The Bag is really three nested bags in one: the larger outer bag, the inner “hand bag” which lifts free of the large bag, and the brass bag. The main outer bag has 6 separate compartments, three pouches for guns, 8 magazine pouches, hand and shoulder straps, and water bottle and holder. The hand bag has 6 magazine pouches, two pistol pouches and space for the brass bag. The inner bag has its own handles and rings to attach the shoulder strap to if you wish to do that. The brass bag lifts free from the “hand bag” and will clip to your belt or any equipment connector. This modular design allows you to take everything you need for a tournament, but then lift out the inner bag and carry just essential items from stage to stage. The inner bag also has dividers attached by Velcro like a photographer’s bag so that you can change the spacing of the padded dividers to fit your own liking.
Except for the lining pieces, the bag is built out of very heavy nylon and seams are double and even tripled-stitched where needed. Padding is strategically placed to protect the contents of the bag from impact and abuse. This bag is strong.
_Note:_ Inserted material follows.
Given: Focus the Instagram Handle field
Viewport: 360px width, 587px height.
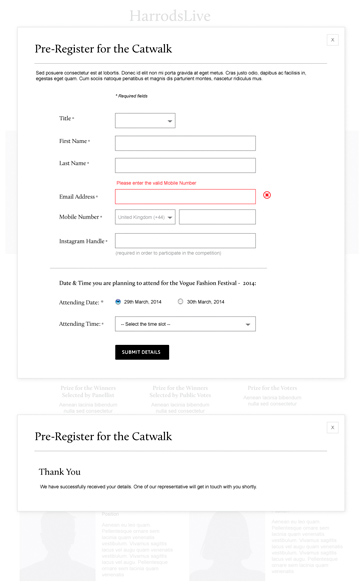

Chuck has a photo of one of these bags with four cases of .45 ACP, roughly 170 lbs., sitting on top of the empty bag and it doesn’t crush.
If I had a criticism of the bag, and it would be an extremely mild one, it would be that it’s almost too large. The tendency is to want dump every piece of gear you own and a thousand rounds of ammo into it. When you do this, it gets really heavy. As someone recently recovered from a bad back injury, I’m more sensitive to weight than I once was. Of course, just because you can load 5 guns, 16 magazines, and half dozen holsters and headsets into the bag, doesn’t mean you have to. If you’re not weight sensitive and need to pack a lot of gear, the bag is ideal.
If you’re the kind of shooter who goes to the range with one gun every eighteen months “to keep his eye in,” this is probably more range bag than you need. If you’re a serious competition shooter with two tricked-out high-caps and a boatload of magazines and speed holsters, this bag is the ticket.
At $139 one might initially think the bag is a bit pricey, but once you examine for construction, quality and features, it becomes clear that it’s actually quite a bargain and well worth the asking price. This bag is quality construction and quality thought. To me, it has become “The Bag.”